Vimos que Aparecida é a porta-voz da História. Compete à mulher, também marginal, a
iniciativa de transmitir conhecimentos e gerar transformações. Os dados por ela
apresentados sobre a história de Zumbi são pouco precisos, relembra antigas lições
de escola, mas é o suficiente para dar a conhecer ao companheiro (e à platéia) a
história do herói que “fugiu com os outros negros que estavam cheios de apanhar
de chicote e de viver nuns barracos imundos e meteu o peito no mato até chegar no tal
morro dos Palmares. Lá não perdeu tempo com samba nem nada disso tudo que se faz hoje
não. Fez muro, botou lá uma fortaleza, cercou o morro e aquilo ficou feito um país.”
Não faltam, ainda, através da mesma personagem, informações sobre a expedição militar
que derrotou Zumbi, que “brigou feito um gato bravo, matou gente que não foi
brincadeira” e no final se atirou num precipício, seguindo a versão mítica mais
conhecida de Sebastião Rocha Pita, segundo a qual o herói perseguido se atira no
despenhadeiro no reduto do Macaco para fugir à escravidão. A perspectiva da morte
provoca, neste ponto, uma reação do companheiro: “Esse negócio de morrer no fim é
danado. Ganha quem fica vivo.”

A figura de Aparecida surpreende para a época, em se tratando de Brasil. Ela
representa a mulher nordestina, transladada para a capital do país, que se nega
a trabalhar como doméstica (destino da maioria), entregando-se à prostituição,
mas sem perder a ambição de sair dessa vida para uma melhor. Uma arma importante
para isso ela tem: sabe ler e tem uma compreensão maior que a do malandro das
contradições sociais em que está inserida.

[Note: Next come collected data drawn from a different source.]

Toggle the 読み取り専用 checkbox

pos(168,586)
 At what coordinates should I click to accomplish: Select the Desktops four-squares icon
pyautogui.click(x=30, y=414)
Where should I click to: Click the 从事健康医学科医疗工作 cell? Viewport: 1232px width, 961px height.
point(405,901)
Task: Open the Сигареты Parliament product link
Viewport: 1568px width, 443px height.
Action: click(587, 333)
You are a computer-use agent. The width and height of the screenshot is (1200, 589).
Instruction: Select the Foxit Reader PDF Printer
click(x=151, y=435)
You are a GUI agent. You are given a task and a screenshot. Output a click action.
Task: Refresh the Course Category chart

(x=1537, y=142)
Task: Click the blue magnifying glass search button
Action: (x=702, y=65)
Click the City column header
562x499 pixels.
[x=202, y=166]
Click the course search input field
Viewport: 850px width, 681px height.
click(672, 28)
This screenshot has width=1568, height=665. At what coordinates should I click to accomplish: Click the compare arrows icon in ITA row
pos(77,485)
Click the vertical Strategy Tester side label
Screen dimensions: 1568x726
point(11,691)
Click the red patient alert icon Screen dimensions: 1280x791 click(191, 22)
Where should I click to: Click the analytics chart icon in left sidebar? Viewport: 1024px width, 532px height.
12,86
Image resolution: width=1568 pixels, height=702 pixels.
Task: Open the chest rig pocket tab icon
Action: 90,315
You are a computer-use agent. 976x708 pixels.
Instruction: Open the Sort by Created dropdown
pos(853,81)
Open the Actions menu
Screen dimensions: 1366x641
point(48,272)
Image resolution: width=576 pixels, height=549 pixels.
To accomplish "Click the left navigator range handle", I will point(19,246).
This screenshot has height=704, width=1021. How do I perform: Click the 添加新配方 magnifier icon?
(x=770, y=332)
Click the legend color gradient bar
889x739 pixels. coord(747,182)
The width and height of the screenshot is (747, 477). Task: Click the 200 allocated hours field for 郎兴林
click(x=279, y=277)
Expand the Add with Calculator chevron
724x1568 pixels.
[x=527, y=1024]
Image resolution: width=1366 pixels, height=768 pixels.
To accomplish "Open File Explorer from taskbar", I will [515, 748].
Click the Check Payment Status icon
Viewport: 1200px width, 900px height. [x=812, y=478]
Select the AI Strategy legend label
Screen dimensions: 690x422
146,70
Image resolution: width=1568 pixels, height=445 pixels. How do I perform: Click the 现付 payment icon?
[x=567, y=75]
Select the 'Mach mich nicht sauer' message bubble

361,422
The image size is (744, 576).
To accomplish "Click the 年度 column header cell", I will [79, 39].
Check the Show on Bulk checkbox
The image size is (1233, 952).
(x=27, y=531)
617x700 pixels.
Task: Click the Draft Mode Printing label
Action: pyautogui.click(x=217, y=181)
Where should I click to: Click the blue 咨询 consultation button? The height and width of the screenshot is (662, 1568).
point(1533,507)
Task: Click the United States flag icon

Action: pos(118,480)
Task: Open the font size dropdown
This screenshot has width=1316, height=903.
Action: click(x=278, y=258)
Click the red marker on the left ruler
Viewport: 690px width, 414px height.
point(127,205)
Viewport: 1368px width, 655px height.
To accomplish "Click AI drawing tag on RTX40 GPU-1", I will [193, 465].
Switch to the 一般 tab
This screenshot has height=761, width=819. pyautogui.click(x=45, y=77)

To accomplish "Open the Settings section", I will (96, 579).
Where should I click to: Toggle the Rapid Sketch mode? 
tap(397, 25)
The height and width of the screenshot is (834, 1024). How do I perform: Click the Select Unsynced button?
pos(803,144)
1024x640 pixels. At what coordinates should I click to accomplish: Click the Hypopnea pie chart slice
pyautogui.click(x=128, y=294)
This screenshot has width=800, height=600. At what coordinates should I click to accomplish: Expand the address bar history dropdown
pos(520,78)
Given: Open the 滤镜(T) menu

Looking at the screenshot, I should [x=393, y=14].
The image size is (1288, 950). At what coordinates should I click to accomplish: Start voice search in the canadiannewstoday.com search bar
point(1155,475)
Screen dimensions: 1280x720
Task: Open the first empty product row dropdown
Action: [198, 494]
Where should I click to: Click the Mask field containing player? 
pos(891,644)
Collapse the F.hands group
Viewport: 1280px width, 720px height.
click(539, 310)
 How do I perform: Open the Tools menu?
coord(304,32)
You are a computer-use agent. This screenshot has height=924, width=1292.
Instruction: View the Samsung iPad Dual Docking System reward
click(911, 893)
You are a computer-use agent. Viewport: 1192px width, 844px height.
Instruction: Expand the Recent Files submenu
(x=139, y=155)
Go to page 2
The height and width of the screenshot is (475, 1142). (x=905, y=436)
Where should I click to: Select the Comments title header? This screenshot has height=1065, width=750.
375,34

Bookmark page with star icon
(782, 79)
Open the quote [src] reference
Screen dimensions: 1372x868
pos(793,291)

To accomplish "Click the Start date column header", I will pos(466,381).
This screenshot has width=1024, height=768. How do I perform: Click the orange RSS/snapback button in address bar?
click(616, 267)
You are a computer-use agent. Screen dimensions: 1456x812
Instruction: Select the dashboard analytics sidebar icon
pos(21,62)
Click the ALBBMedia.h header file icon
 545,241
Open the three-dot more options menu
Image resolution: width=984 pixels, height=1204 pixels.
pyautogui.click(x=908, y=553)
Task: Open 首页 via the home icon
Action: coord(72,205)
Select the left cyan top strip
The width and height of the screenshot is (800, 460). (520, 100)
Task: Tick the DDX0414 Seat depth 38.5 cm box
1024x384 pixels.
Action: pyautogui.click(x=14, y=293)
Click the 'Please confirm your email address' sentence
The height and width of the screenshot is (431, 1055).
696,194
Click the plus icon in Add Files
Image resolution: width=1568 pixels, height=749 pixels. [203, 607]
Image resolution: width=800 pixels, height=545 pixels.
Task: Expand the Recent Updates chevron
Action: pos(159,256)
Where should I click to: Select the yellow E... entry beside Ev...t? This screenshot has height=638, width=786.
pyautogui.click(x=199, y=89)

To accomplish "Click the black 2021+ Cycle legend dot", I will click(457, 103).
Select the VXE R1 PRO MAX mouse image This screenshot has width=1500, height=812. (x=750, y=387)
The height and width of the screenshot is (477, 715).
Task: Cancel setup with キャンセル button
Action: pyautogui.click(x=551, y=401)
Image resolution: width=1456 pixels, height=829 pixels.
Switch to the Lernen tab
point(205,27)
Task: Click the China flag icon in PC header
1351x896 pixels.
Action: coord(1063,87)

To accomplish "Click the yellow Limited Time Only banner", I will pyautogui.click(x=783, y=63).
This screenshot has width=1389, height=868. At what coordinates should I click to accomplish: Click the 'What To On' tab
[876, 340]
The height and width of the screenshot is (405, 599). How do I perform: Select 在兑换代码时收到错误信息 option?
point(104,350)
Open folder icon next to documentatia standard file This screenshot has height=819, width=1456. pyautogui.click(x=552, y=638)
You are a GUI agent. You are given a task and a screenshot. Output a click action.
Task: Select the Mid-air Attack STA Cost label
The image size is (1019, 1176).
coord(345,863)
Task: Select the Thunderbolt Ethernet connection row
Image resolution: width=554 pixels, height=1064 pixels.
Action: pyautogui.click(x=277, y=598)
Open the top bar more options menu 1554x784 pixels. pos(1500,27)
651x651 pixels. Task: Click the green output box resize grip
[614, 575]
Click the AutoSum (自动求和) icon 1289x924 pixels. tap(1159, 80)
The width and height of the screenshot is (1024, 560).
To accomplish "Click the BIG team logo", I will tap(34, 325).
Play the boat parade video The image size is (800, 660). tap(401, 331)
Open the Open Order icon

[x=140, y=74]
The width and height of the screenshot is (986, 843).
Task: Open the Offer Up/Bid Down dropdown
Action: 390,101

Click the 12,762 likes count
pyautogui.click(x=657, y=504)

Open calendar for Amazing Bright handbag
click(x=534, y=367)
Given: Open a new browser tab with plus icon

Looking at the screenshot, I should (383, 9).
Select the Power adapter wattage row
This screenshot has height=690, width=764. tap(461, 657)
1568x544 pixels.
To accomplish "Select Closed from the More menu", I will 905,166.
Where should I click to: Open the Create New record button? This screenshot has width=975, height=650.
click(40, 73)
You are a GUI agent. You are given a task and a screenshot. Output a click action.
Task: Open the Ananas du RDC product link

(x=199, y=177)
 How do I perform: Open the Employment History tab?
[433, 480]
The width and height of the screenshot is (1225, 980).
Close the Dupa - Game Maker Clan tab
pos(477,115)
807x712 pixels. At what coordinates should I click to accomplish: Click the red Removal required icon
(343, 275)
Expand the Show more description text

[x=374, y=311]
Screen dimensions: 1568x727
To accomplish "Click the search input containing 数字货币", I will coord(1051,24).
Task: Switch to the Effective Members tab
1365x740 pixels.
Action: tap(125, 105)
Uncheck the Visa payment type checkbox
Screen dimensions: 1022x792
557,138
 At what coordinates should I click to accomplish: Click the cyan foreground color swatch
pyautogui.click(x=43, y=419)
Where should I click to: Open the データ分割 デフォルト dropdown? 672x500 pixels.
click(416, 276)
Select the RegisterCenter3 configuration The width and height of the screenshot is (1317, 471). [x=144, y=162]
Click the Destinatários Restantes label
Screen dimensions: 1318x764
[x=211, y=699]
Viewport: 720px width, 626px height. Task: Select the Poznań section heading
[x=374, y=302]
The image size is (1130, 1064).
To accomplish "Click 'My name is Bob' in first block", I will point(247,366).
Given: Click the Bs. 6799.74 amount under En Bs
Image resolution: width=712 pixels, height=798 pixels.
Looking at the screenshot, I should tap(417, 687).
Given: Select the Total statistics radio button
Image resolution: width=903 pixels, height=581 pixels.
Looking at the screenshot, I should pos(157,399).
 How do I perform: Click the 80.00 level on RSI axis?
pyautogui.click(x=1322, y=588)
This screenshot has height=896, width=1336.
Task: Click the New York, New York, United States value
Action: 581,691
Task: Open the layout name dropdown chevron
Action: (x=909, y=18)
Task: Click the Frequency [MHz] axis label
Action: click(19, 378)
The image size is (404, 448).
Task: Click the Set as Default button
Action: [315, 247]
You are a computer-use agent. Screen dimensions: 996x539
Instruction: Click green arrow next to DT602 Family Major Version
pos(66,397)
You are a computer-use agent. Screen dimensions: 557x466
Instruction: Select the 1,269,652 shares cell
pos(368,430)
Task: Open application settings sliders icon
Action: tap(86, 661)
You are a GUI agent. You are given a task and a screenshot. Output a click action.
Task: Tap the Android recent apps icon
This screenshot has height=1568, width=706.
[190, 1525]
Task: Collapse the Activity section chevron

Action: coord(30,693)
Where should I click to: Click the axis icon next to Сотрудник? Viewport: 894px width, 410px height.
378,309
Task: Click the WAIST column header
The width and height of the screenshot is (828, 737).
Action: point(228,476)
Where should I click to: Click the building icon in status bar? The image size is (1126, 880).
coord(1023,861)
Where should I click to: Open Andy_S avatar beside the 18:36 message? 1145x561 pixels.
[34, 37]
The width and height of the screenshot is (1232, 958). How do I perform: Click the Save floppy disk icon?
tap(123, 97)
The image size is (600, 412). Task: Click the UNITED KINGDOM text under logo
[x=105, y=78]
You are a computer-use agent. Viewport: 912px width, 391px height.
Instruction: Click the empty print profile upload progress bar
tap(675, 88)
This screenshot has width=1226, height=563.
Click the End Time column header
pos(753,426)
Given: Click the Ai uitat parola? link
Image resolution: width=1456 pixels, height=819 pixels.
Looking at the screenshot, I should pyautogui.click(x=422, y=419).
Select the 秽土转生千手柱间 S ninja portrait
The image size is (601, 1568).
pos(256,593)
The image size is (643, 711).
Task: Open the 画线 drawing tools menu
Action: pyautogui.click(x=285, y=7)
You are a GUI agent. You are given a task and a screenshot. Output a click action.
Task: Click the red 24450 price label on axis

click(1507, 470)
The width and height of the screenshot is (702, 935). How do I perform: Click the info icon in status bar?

A imagem da prostituta é positiva. A iniciativa é sempre dela. O seu saber vem
das letras mas também das lendas de sua terra, Alagoas. Ela é a portadora e
transmissora do mito de Zumbi, cuja história conta como se contam contos,
aumentando um ponto e associando-a ao seu amante: “Zumbi deve ter sido um crioulo
assim como você”.

A justaposição da história de Zumbi dos Palmares com o aparente epílogo de
Pedro Mico produz, como apontou a crítica na época, um choque de efeito dramático
extraordinário. A sabedoria de Aparecida, que lhe vem dessa combinação especial
entre letra e oralidade, é captada intuitivamente por Pedro Mico que a trata de
modo entre machista e cavalheiresco, proibindo Melize de desrespeitar a que agora
é sua mulher, o que parece redimi-la do passado.

Pedro Mico, negro, perseguido pela polícia, marginal de morro, vai transformando-se
numa réplica moderna do Zumbi, ou melhor dizendo, numa paródia deste. A sua fuga
juntamente com a companheira, para Alagoas, ou Bahia, conforme uma segunda decisão
de Aparecida, comandando a ação, contraria idéia enunciada pelo malandro segundo a qual
as mulheres servem para obedecer os homens. No desfecho da peça, após uma perseguição
policial, Pedro, não tem o mesmo destino de Ambrósio, assim como não tem o destino de
Zumbi. Influenciado pela história do herói palmarino, contada pela companheira, faz de
conta que se atira na ribanceira que dá para a janela do seu barraco, deixando um
casaco dependurado nela, como sinal de que havia precipitado no abismo. Quando os
policiais descem para conferir a suposta morte do perseguido, Pedro reaparece vitorioso,
saindo do seu esconderijo, debaixo do barraco, e se proclama, ironicamente: “-—
Zumbi, mas vivo.” O anúncio do anti-herói pode também ser interpretado como inversão
da história que virou lenda, segundo a qual o herói dos Palmares teria se atirado
num precipício, versão que a moderna historiografia não confirma. De qualquer forma
o personagem da peça de Callado se constrói como um Zumbi às avessas, que sobrevive
precariamente, confinado nas margens de uma sociedade em que a repressão policial não
é forma de combater a criminalidade, na medida em que a polícia acaba contaminada
igualmente pela corrupção, conforme o demonstra a peça.